What to do:
Can you reproduce the rows below, replacing "button" with "control" wherever it occurs and changing nothing else? Leave the pictures out of your answer.

Input material:
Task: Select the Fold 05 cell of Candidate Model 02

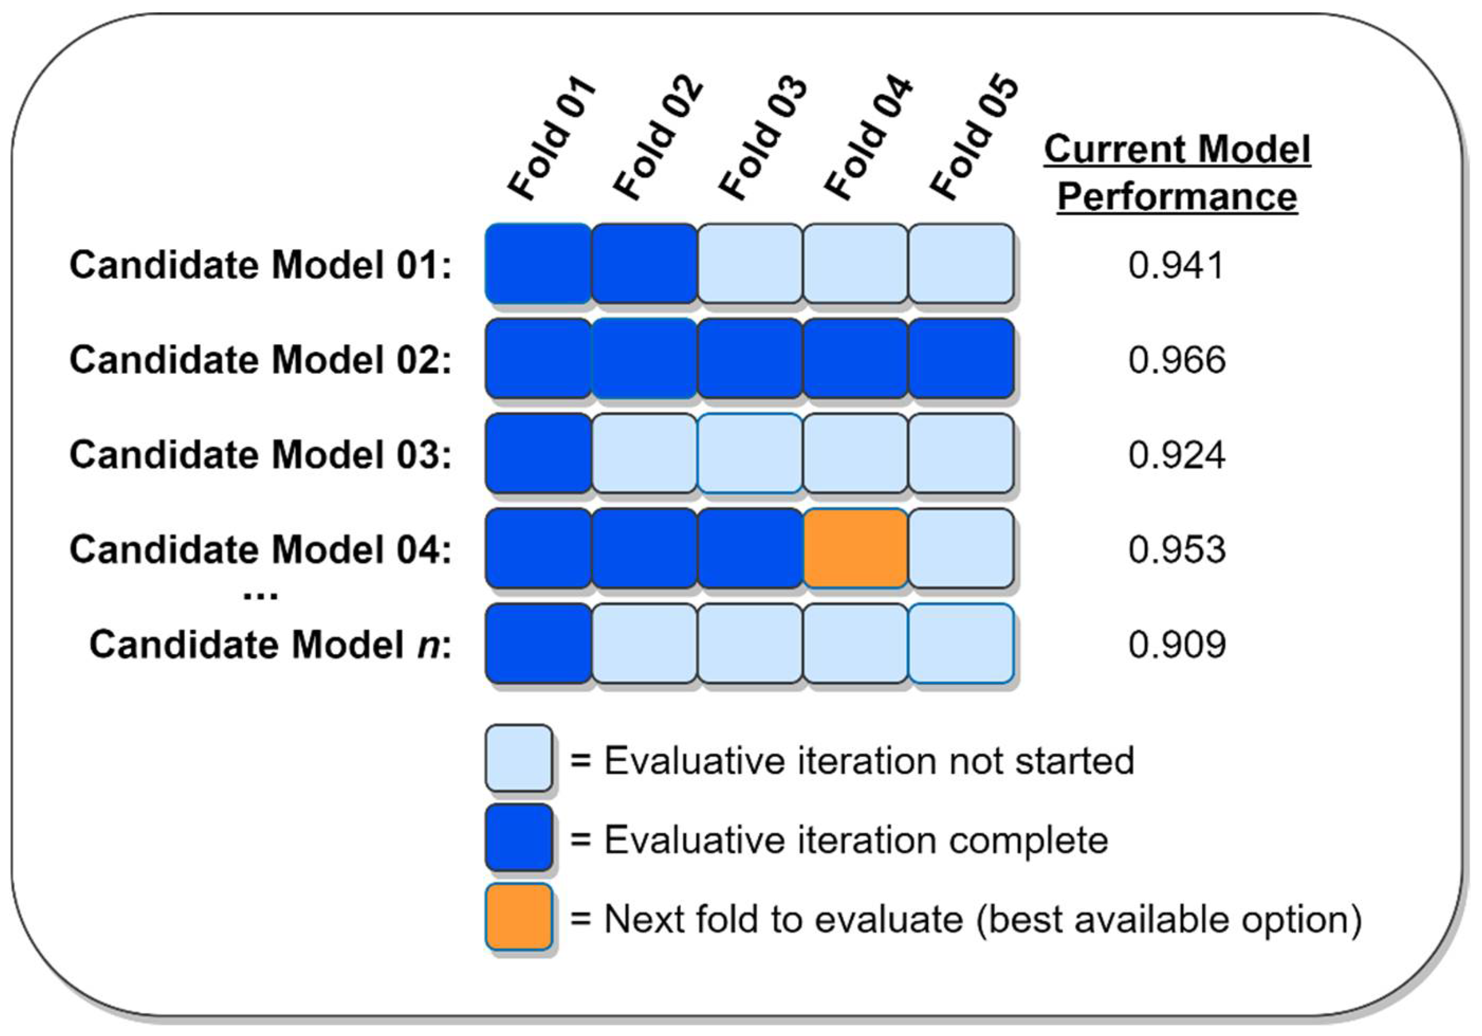Action: coord(960,359)
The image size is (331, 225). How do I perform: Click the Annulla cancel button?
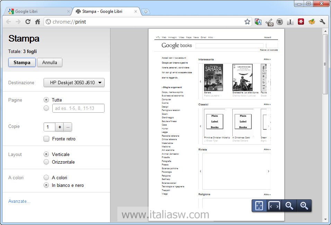(50, 63)
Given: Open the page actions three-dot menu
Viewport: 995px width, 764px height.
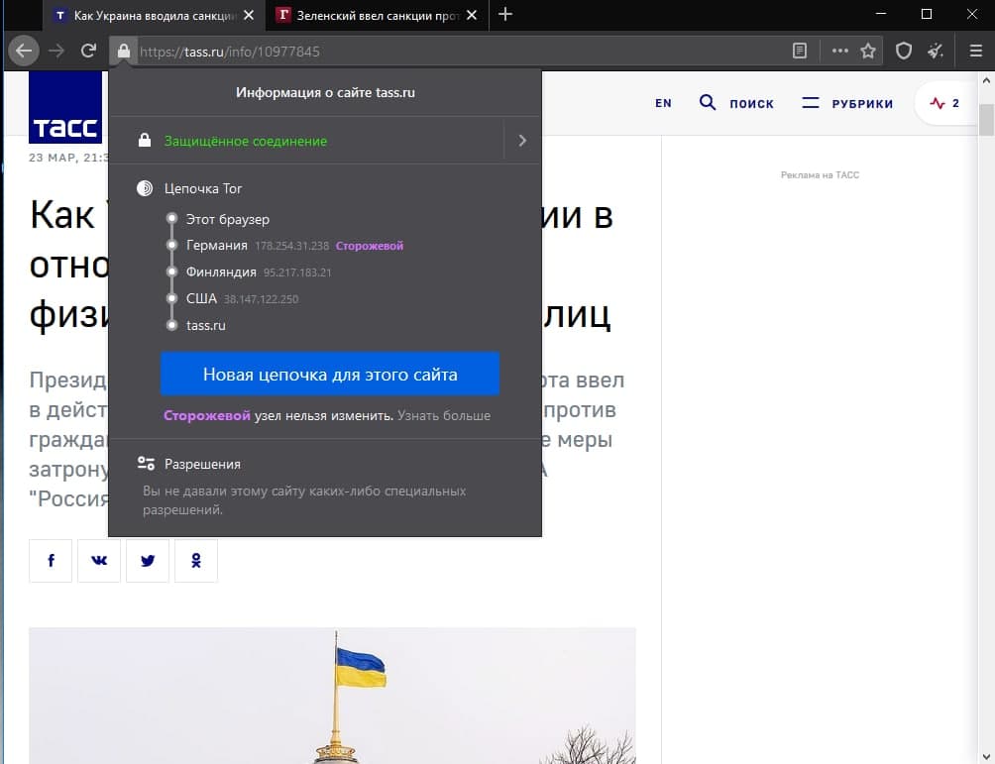Looking at the screenshot, I should click(x=839, y=51).
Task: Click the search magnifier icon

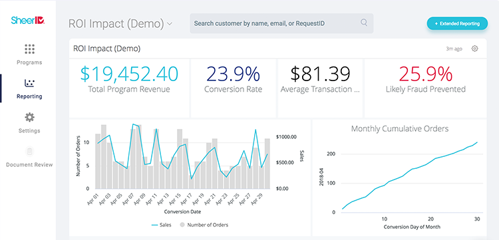Action: [x=364, y=23]
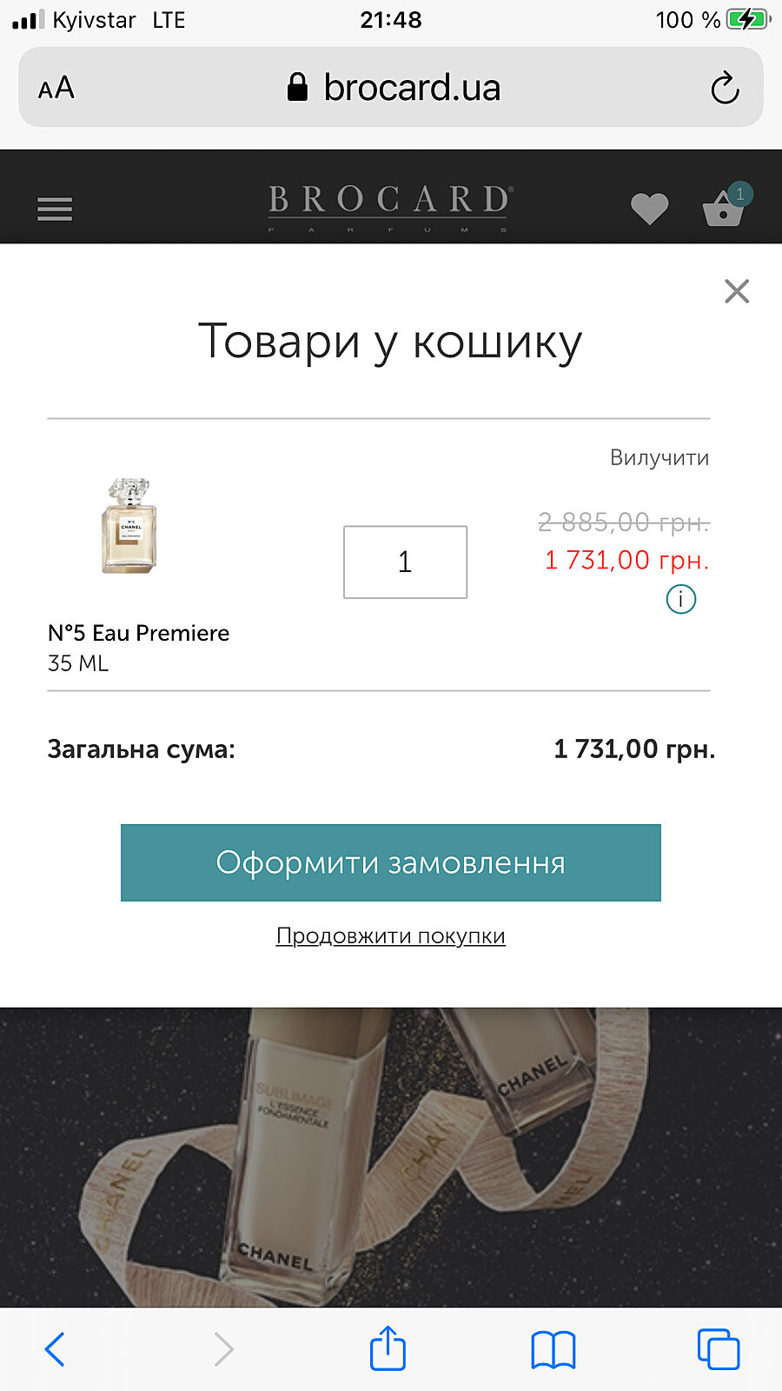Click the price info icon
782x1391 pixels.
coord(680,599)
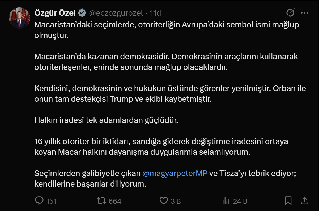This screenshot has width=319, height=211.
Task: Open Özgür Özel's profile picture
Action: (19, 18)
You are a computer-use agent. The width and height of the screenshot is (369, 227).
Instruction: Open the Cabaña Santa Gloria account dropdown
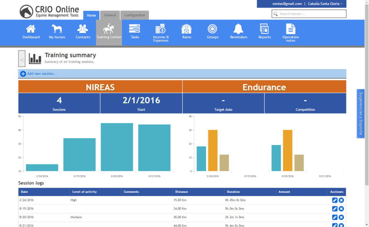(x=325, y=3)
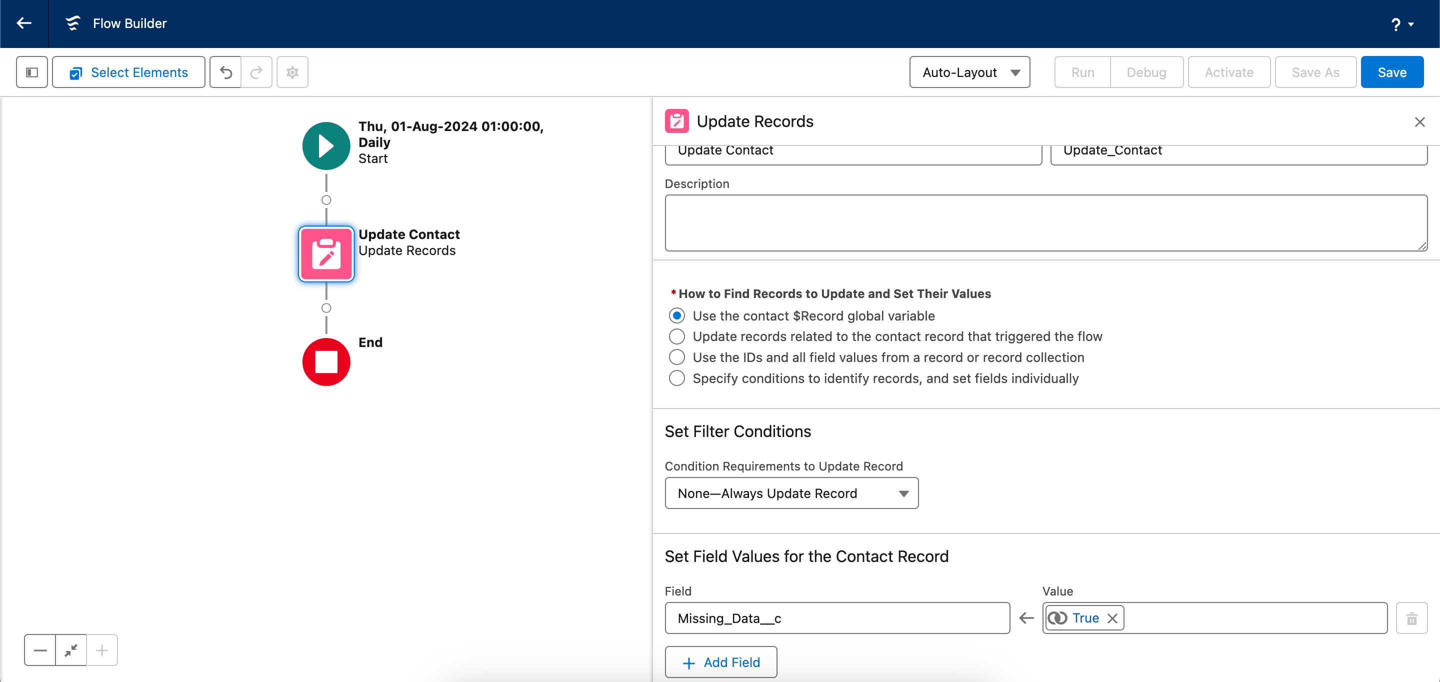Delete the Missing_Data__c field row
This screenshot has height=682, width=1440.
pyautogui.click(x=1411, y=618)
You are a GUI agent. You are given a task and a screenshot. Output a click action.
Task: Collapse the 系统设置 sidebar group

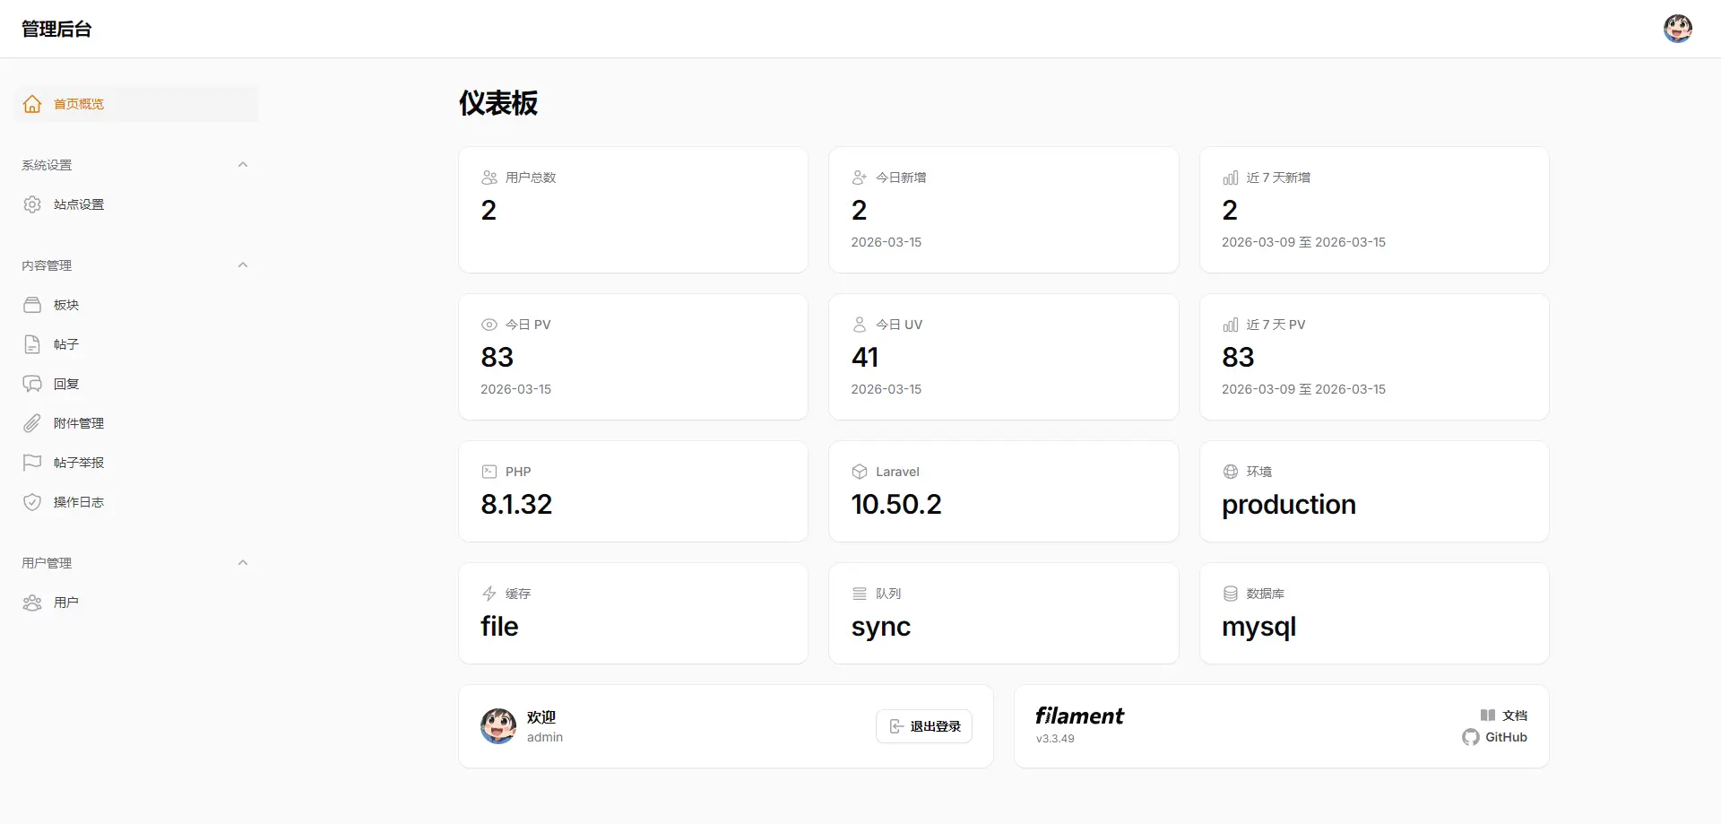click(243, 165)
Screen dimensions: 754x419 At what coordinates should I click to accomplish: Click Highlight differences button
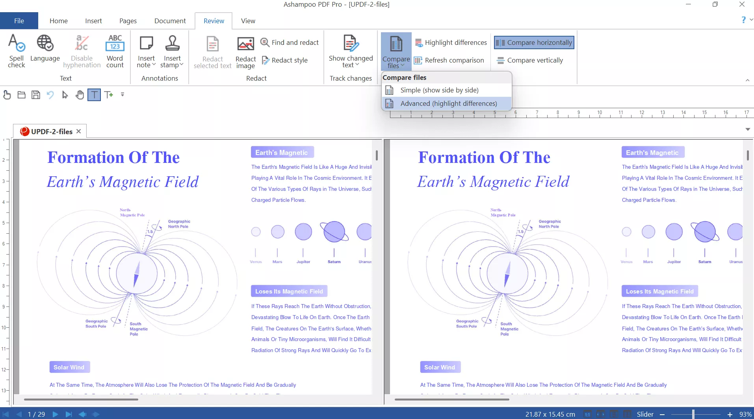(x=451, y=42)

Reply to the task:
Task: Select the Fold 05 cell of Candidate Model 02

Action: coord(960,359)
The image size is (331, 225). How do I perform: Click the Annulla cancel control?
(50, 63)
Given: Open the page actions three-dot menu
Viewport: 995px width, 764px height.
Looking at the screenshot, I should click(x=839, y=51).
Task: Click the search magnifier icon

Action: [x=364, y=23]
Click the price info icon
782x1391 pixels.
coord(680,599)
This screenshot has width=319, height=211.
Task: Open Özgür Özel's profile picture
Action: (19, 18)
You are a computer-use agent. The width and height of the screenshot is (369, 227).
Instruction: Open the Cabaña Santa Gloria account dropdown
(x=325, y=3)
Delete the Missing_Data__c field row
This screenshot has height=682, width=1440.
pyautogui.click(x=1411, y=618)
You are a GUI agent. You are given a task and a screenshot. Output a click action.
Task: Collapse the 系统设置 sidebar group

click(243, 165)
Screen dimensions: 754x419 At what coordinates should I click to accomplish: Click Highlight differences control
(x=451, y=42)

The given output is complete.